Stored items:

===============

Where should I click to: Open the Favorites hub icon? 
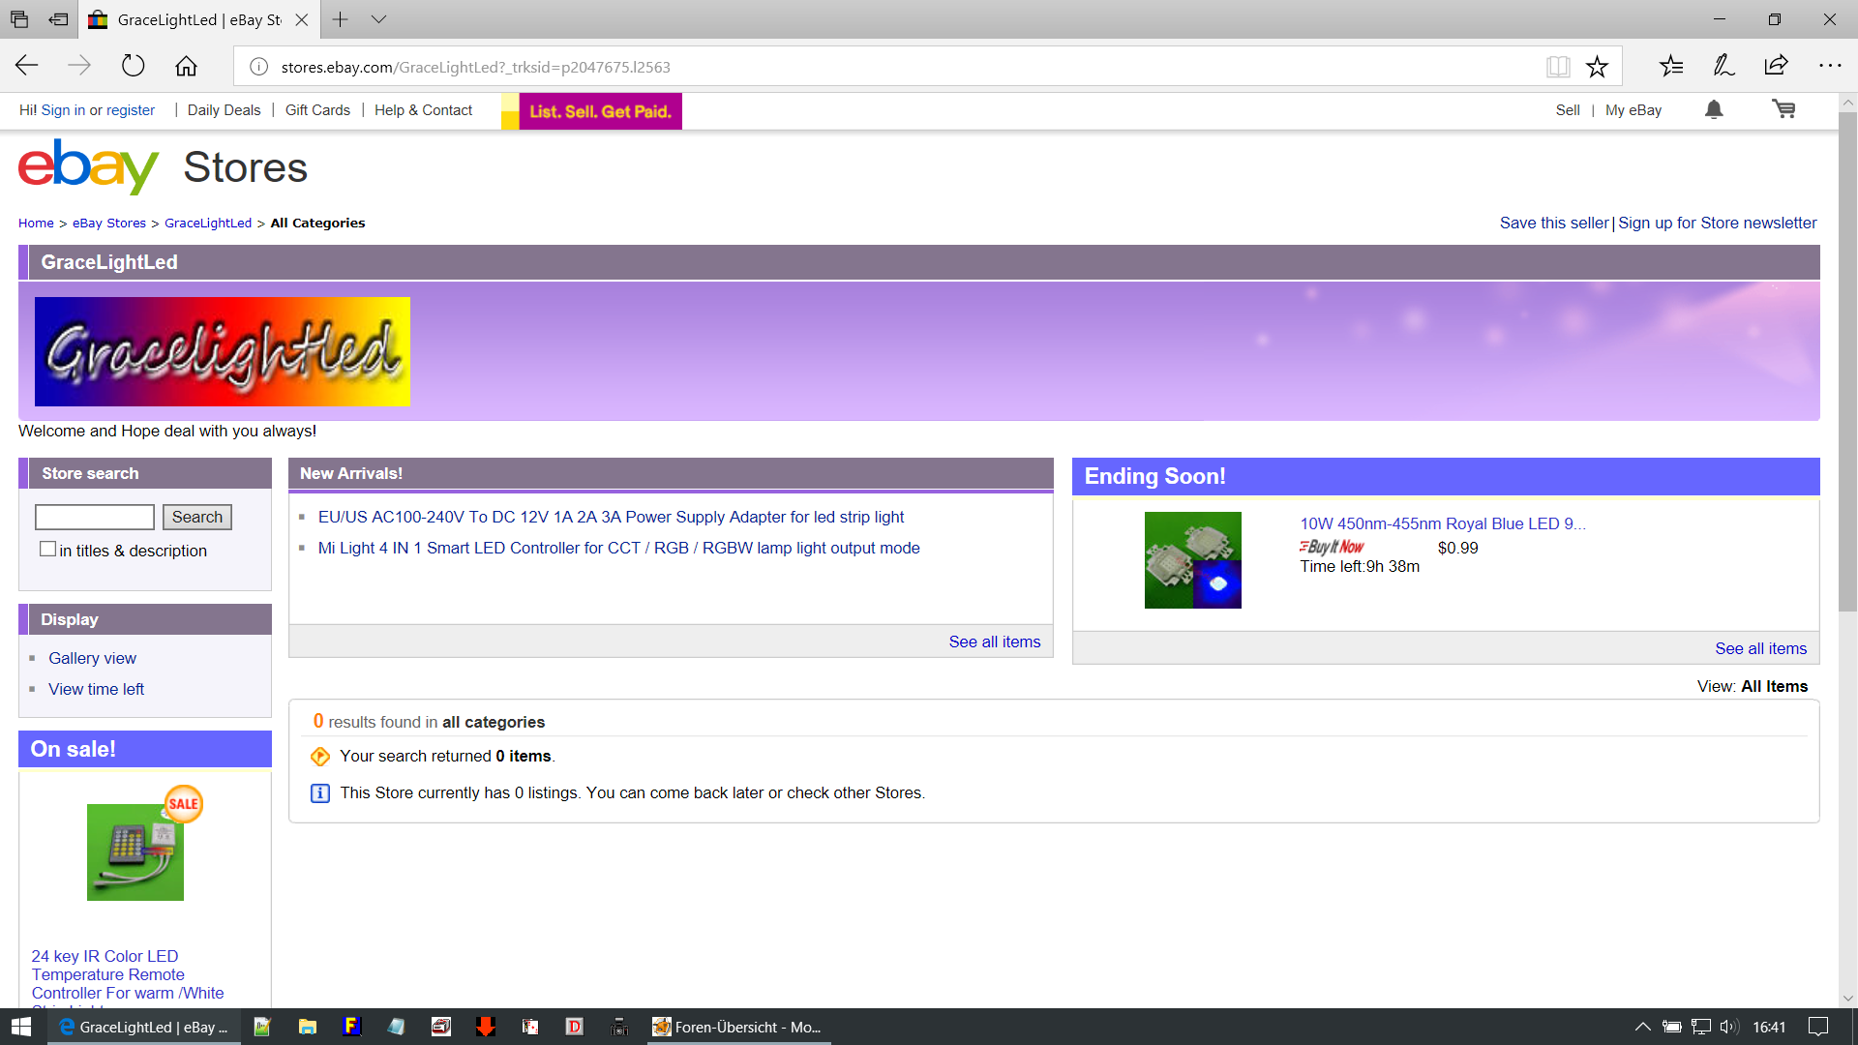coord(1671,67)
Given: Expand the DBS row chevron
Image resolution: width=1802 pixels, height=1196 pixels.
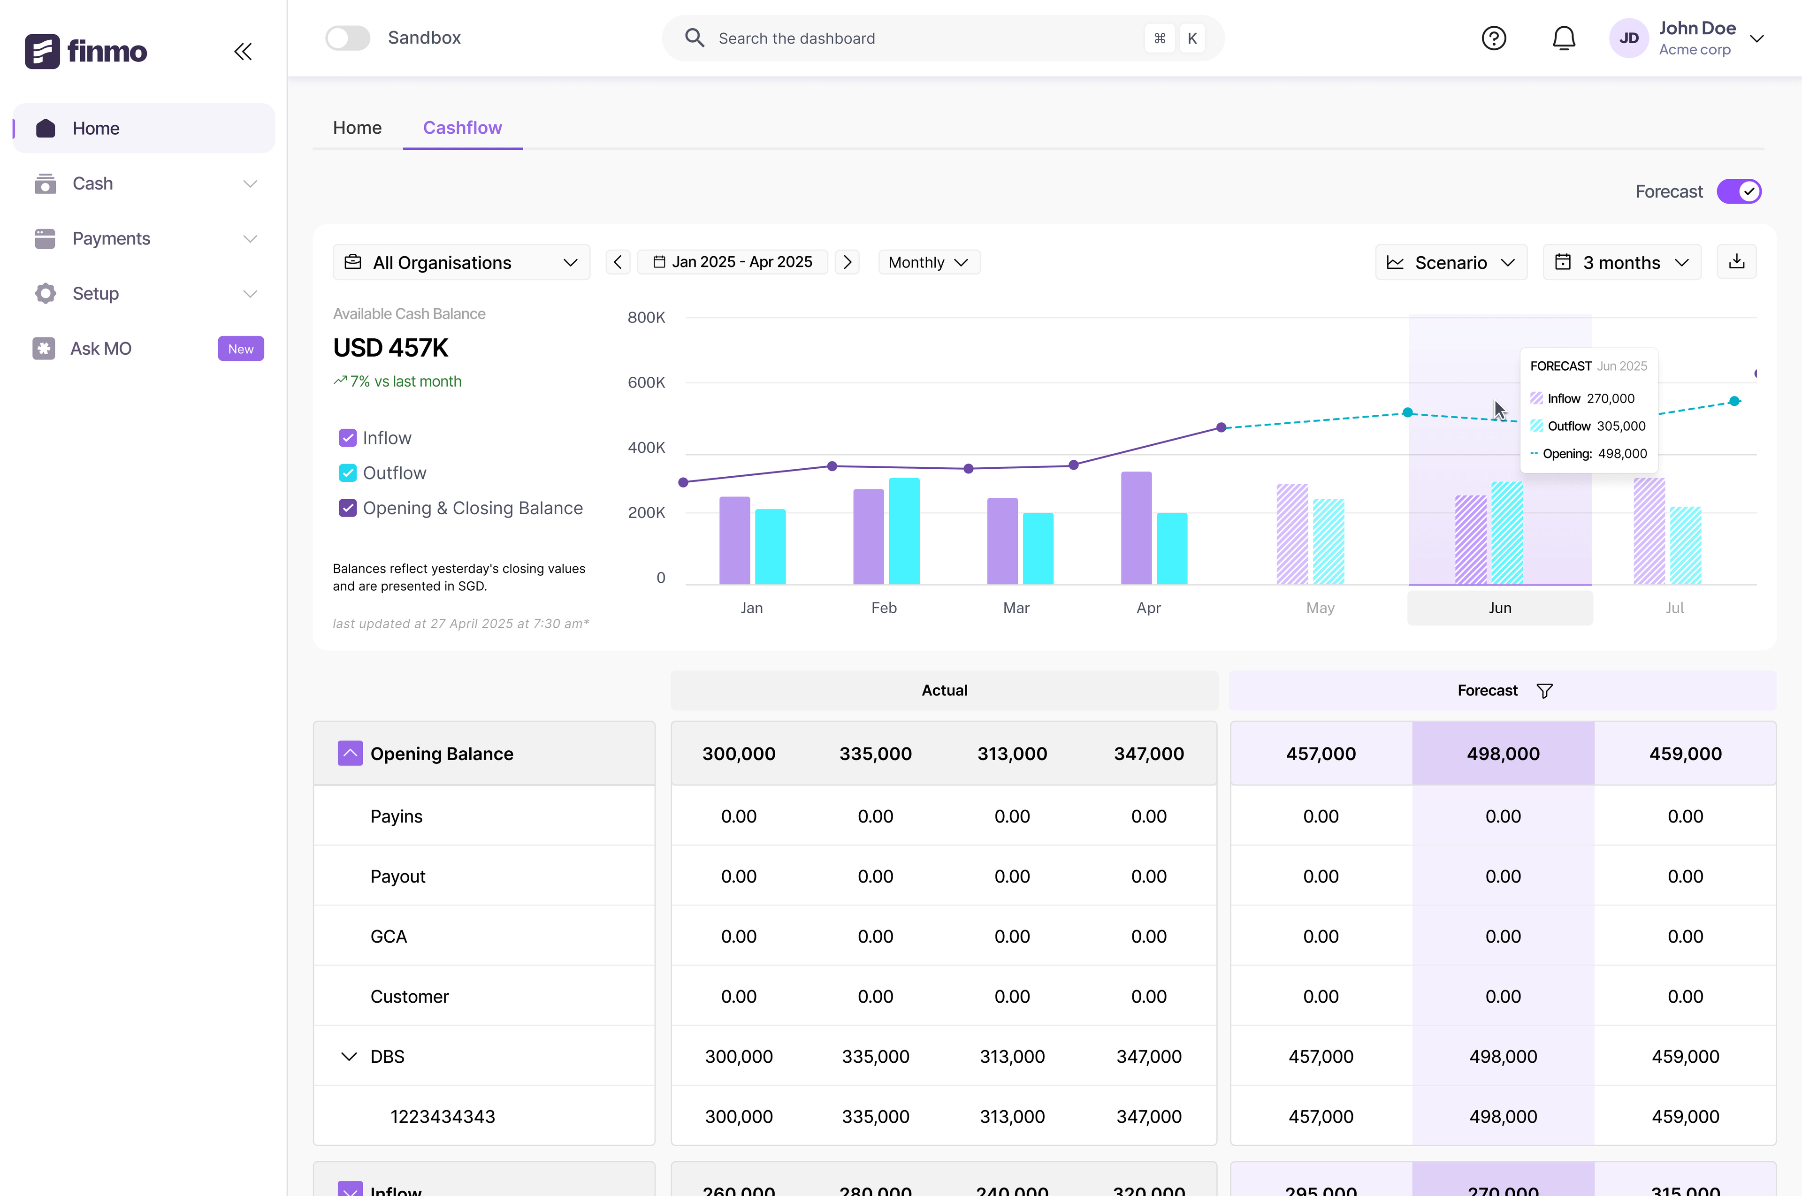Looking at the screenshot, I should (x=349, y=1056).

===============

» Activity
Your copy of the records above should be exact and contain no pictures.

» Result of this task
Where should I click to: Open the Favorites hub icon? 
coord(1671,67)
Given: Expand the DBS row chevron
Image resolution: width=1802 pixels, height=1196 pixels.
Looking at the screenshot, I should (x=349, y=1056).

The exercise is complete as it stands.